Managing interaction with input and overlays is a bit complicated for usability reasons. I'll keep this issue open until I don't address the case in the docs.

Hello, I am still running into this issue and would greatly appreciate some help. I tried the solutions above and my code looks like this:

import React, { PropTypes } from 'react';
import moment from 'moment';
import DayPickerInput from 'react-day-picker/DayPickerInput';
import debounce from 'lodash/debounce';
import 'react-day-picker/lib/style.css';

import FilterInput from '../FilterPanel/FilterInput';
import TextInput from '../common/TextInput';
import { isValidDate } from '../../utils/date-helpers';

const dayFormat = 'MM/DD/YYYY';

class DateInput extends React.Component {
  focus = () => {
    this.input.focus();
  }
  render() {
    return (
      <TextInput
        ref={(el) => (this.input = el)}
        {...this.props}
      />
    );
  }
}

class Main extends React.Component {
  constructor() {
    super();
    this.state = {
      selectedDay: '',
    };
  }

  componentWillMount() {
    this.handleDateManualInput = debounce((evt) => {
      const { value } = evt.target;
      const date = moment(evt.target.value);
      if (isValidDate(value) && date.get('year') > 2010) {
        const formattedDate = date.format('L');
        this.setStateFormattedDate(formattedDate);
        this.dispatchNewDate(formattedDate);
      }
    }, 500);
  }

  setStateFormattedDate = (selectedDay) => this.setState({ selectedDay })
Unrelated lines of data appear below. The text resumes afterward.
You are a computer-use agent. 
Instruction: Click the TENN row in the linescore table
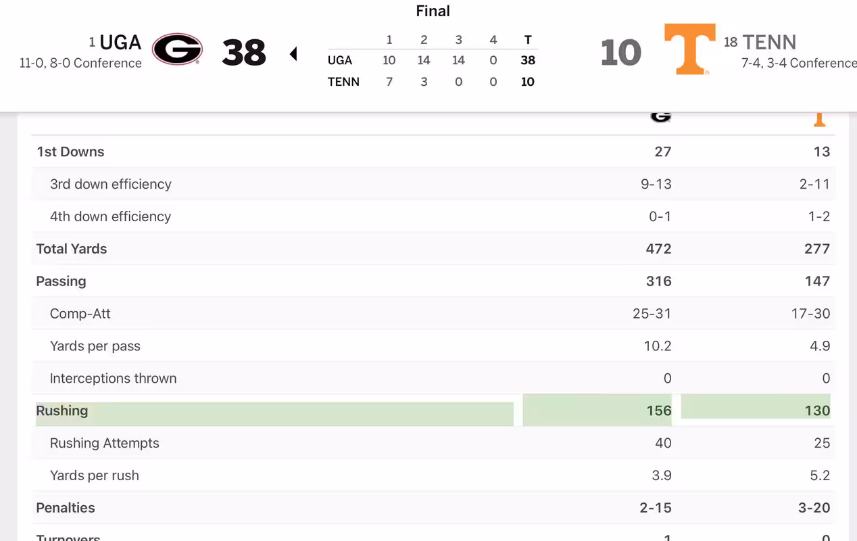tap(433, 82)
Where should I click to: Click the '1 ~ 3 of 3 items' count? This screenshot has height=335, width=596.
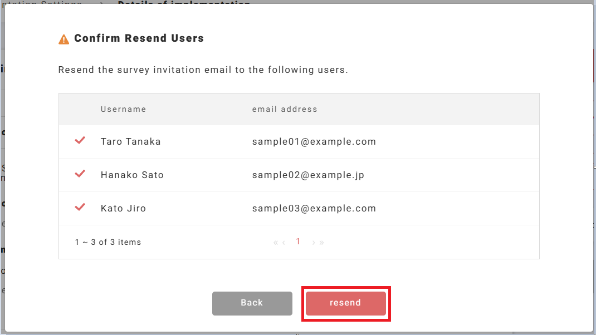coord(108,243)
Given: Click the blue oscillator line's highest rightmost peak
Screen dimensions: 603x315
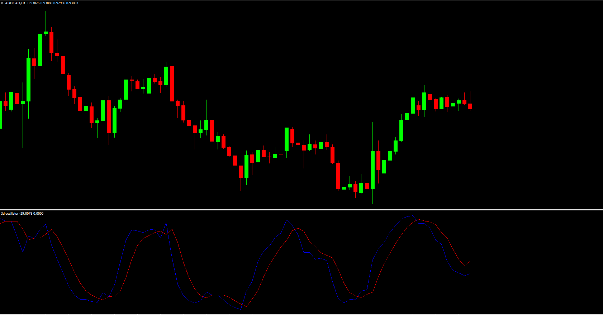Looking at the screenshot, I should [412, 216].
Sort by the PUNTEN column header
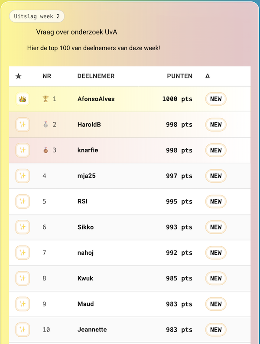This screenshot has height=344, width=260. (179, 76)
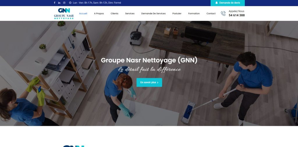The width and height of the screenshot is (298, 147).
Task: Open the Facebook social icon
Action: [54, 3]
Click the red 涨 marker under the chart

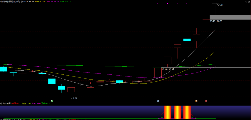(206, 101)
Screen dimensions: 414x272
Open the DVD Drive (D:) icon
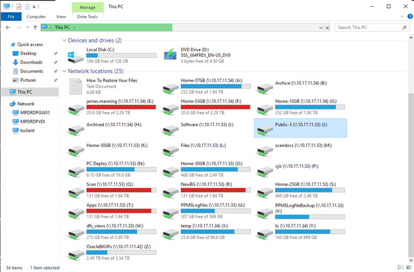169,55
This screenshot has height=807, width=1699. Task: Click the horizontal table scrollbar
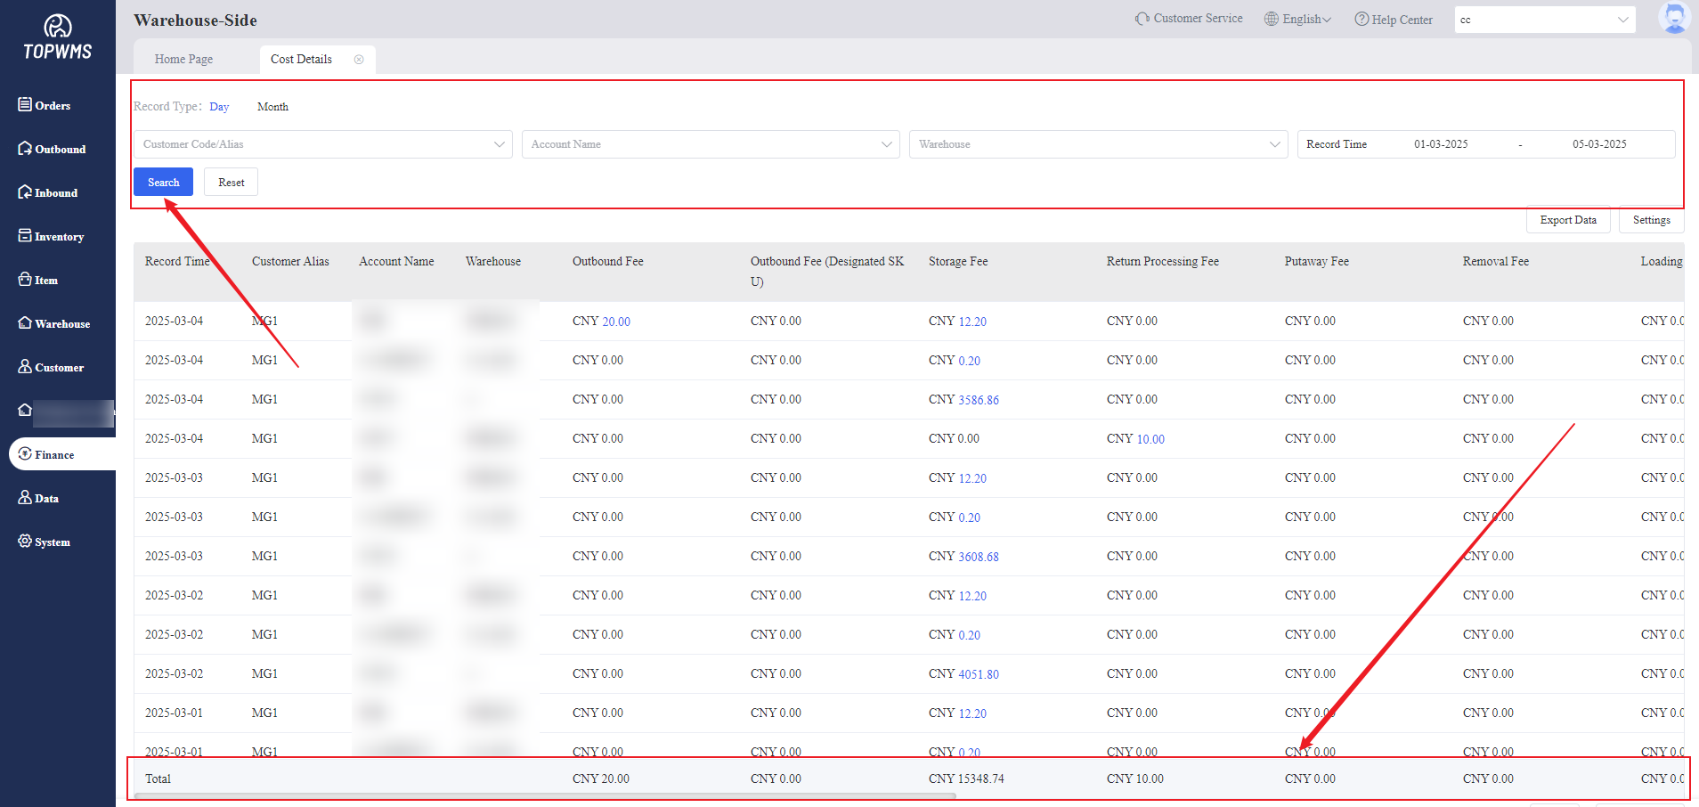click(545, 795)
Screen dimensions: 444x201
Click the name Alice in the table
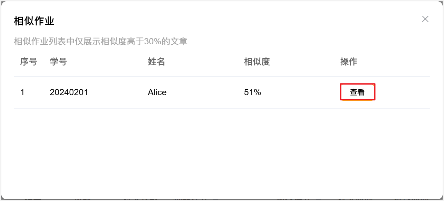(157, 92)
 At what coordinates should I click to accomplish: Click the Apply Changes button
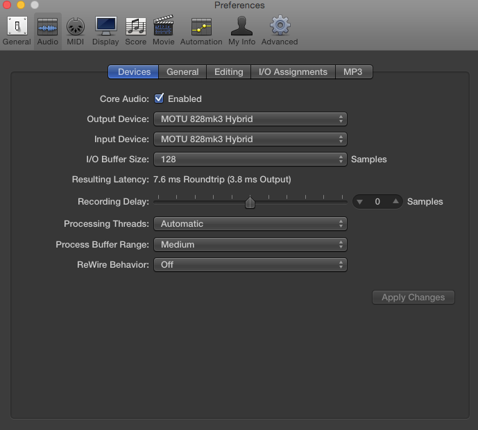pyautogui.click(x=413, y=298)
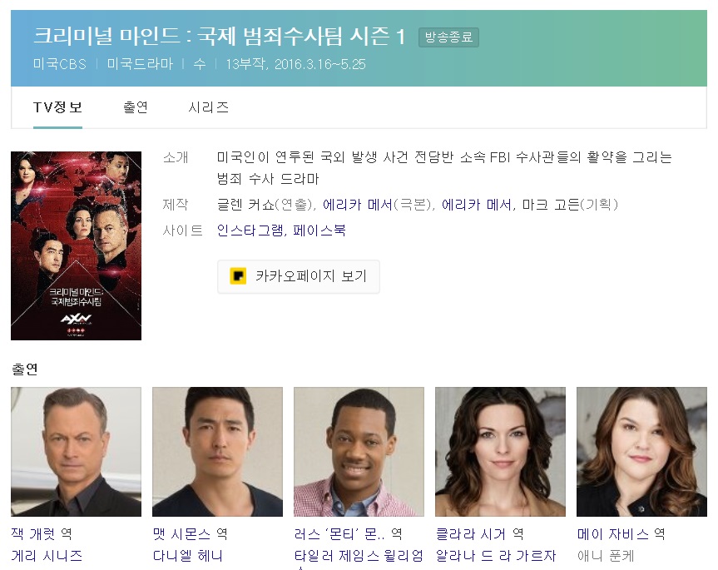Click the show title 크리미널 마인드 heading
The image size is (718, 570).
point(220,36)
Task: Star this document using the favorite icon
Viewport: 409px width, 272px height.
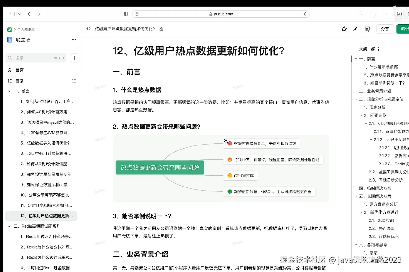Action: pyautogui.click(x=344, y=29)
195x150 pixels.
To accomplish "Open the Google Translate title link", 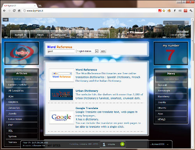I will click(x=87, y=108).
  dispatchNewDate = (date) => this.props.onChangeDate({ type: this.props.type, date })

  handleDayChange = (date) => {
    if (date) {
      const formattedDate = date.format('L');
      this.setStateFormattedDate(formattedDate);
      this.dispatchNewDate(formattedDate);
    }
  }

  render() {
    const { selectedDay } = this.state;
    const formattedDay = selectedDay ? moment(selectedDay).format(dayFormat) : '';
    return (
      <FilterInput>
        <DayPickerInput
          component={DateInput}
          label={this.props.label}
          value={formattedDay}
          onDayChange={this.handleDayChange}
          onChange={this.handleDateManualInput}
          format={dayFormat}
          placeholder={this.props.placeholder}
        />
      </FilterInput>
    );
  }
}

Main.propTypes = {
  onChangeDate: PropTypes.func.isRequired,
  type: PropTypes.string.isRequired,
  label: PropTypes.string.isRequired,
  placeholder: PropTypes.string,
};

export default Main;

Despite wrapping my input in something that clearly handles focus, it still get the typeerror. In the source code, it looks like _this is set to null no matter what. Is that possibly the issue?

@mperitz could you replicate your issue in a code sandbox? e.g. start forking this: https://codesandbox.io/s/XDAE3x0W8 thanks!

The problem is when passing the Input component like this will not work:
component={(props) => <Input {...props}/> }
What will work is passing it like this
component={ Input }.
Now this is not really helpful as most of our Input components are custom made and we need to more props.
What do you think is the problem here @gpbl ?

I looked more into the differences between both scenarios deeply, and it looks like the refs are not getting forwarded to the child component in this case the the custom Input component that are being used this way component={(props) => <Input {...props}/> }

What do you think is the problem here @gpbl ?

Me 🤦‍♂️ :)

That part is clearly broken. We should look at how react-select implements custom components (I liked that pattern) and rewrite that thing.